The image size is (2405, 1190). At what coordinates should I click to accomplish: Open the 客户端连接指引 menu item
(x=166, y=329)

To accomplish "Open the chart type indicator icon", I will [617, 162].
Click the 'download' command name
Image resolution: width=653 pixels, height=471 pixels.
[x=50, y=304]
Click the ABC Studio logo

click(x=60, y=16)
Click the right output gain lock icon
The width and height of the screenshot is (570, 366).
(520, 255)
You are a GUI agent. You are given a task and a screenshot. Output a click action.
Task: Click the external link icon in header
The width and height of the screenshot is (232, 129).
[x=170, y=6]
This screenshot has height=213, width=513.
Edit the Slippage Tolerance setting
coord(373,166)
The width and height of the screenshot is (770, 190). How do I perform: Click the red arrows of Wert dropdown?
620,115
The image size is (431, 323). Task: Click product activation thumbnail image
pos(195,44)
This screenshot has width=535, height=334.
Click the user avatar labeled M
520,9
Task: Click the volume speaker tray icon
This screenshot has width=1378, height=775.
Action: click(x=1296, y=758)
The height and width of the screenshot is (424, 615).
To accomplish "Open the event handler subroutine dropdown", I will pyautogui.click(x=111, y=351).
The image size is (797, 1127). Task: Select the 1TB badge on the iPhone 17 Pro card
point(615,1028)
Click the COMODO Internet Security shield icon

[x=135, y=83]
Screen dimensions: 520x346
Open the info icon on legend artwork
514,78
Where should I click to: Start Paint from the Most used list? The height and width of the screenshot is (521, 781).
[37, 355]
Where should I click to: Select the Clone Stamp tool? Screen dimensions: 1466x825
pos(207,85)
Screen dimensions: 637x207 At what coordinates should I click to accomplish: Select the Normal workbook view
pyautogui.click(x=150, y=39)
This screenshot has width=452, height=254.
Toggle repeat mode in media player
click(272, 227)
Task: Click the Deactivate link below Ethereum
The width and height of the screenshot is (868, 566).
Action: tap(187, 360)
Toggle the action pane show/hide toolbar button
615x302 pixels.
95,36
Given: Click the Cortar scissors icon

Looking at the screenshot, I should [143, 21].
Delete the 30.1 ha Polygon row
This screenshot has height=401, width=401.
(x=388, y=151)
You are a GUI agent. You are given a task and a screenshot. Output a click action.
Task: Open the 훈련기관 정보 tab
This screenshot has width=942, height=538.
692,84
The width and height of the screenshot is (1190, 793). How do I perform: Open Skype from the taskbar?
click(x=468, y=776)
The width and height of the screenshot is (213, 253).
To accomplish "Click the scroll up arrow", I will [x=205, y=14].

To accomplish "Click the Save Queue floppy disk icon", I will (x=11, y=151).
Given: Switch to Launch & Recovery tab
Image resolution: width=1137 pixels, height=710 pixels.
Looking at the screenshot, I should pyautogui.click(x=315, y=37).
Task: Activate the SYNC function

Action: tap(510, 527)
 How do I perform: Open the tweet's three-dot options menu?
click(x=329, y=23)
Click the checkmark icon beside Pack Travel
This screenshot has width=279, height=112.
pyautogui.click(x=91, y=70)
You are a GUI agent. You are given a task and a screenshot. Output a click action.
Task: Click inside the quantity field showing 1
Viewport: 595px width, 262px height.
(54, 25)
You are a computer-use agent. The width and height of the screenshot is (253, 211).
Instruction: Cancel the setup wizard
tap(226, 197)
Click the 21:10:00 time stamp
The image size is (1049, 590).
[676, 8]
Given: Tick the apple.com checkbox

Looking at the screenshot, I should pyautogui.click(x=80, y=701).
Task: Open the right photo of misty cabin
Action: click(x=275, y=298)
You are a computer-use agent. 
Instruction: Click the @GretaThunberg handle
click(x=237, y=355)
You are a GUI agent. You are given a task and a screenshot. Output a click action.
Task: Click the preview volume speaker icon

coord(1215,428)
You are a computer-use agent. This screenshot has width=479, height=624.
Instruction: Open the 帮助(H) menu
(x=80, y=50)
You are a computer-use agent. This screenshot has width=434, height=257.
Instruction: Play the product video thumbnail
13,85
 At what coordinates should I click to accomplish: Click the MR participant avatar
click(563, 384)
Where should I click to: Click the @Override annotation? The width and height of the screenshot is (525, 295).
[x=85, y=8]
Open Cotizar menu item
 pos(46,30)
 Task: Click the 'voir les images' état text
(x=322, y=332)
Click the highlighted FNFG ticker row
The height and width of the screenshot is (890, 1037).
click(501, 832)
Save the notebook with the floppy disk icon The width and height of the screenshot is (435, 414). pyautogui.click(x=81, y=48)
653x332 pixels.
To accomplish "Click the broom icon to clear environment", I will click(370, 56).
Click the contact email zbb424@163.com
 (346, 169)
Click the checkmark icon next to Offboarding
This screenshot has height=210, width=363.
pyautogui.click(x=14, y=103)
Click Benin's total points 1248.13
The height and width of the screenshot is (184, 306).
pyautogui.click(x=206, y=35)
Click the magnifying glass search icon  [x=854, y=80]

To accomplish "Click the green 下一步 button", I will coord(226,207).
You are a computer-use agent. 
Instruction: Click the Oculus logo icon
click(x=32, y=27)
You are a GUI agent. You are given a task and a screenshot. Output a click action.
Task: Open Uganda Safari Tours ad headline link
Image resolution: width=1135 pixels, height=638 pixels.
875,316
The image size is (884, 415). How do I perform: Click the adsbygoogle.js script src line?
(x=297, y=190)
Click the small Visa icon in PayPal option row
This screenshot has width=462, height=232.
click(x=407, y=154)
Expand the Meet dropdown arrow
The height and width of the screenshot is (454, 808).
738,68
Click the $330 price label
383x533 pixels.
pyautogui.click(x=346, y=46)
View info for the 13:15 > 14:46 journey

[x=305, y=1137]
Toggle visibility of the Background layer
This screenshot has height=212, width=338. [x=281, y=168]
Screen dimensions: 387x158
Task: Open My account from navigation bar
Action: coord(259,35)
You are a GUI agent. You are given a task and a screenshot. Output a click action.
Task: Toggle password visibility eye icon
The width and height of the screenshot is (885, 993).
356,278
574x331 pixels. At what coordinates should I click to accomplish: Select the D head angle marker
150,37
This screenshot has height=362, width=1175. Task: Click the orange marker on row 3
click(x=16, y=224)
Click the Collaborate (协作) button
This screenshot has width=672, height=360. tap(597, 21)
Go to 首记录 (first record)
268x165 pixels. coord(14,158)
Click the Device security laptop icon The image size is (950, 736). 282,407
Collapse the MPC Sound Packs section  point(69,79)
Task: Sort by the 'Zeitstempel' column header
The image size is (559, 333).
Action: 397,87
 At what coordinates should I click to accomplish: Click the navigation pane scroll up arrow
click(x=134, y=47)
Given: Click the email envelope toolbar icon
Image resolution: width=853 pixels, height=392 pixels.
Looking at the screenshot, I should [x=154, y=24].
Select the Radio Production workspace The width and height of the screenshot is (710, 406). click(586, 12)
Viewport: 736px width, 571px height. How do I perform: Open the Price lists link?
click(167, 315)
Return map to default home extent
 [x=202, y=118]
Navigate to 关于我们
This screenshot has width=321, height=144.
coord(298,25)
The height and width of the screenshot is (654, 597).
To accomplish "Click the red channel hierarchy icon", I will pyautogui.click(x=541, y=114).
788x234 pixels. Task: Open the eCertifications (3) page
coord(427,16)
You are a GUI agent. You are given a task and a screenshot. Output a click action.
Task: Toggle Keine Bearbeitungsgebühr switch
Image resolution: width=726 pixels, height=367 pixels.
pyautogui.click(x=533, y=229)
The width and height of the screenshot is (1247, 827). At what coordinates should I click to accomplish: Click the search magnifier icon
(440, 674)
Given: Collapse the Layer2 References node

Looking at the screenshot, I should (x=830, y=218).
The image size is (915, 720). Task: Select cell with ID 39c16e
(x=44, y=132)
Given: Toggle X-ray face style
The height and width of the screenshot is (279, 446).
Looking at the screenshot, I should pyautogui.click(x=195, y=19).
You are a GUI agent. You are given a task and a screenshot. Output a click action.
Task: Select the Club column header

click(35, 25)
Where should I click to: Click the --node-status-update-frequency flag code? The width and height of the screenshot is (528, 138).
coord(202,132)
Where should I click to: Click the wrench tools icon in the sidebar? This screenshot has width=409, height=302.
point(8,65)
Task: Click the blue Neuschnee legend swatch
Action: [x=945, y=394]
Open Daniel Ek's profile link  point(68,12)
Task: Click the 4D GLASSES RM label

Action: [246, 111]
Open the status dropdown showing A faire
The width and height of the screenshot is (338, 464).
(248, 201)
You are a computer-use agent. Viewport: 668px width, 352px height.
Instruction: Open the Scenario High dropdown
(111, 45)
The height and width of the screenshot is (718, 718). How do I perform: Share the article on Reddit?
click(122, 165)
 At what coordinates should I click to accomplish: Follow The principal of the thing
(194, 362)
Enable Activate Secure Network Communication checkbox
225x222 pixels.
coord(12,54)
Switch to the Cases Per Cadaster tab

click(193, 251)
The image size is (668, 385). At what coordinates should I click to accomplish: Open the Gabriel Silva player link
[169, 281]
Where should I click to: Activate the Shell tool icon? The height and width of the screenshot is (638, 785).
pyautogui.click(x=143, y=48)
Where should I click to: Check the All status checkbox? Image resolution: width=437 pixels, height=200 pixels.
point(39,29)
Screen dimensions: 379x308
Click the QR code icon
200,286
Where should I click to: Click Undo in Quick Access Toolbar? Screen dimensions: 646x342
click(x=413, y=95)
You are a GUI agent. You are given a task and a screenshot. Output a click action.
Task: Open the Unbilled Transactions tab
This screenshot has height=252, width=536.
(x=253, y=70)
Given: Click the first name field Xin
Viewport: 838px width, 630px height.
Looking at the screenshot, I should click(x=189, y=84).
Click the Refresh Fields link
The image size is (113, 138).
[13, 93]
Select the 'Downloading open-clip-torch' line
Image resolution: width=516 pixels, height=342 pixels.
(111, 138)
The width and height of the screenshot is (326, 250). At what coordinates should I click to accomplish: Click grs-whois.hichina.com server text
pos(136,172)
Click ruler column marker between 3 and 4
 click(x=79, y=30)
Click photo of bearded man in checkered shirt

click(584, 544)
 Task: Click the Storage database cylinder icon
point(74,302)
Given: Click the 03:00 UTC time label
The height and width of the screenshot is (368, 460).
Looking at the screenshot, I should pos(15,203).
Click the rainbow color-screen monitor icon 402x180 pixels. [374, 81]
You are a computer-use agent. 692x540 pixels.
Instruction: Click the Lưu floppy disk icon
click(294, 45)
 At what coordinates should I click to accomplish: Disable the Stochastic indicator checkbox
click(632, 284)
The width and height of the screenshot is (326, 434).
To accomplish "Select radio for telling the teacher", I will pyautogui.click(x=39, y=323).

Problem to solve: Wherever the string "Save" is found in the entries, copy the line it sits in.

Exercise output:
To accomplish "Click the Save Queue floppy disk icon", I will (x=11, y=151).
Save the notebook with the floppy disk icon The width and height of the screenshot is (435, 414). pyautogui.click(x=81, y=48)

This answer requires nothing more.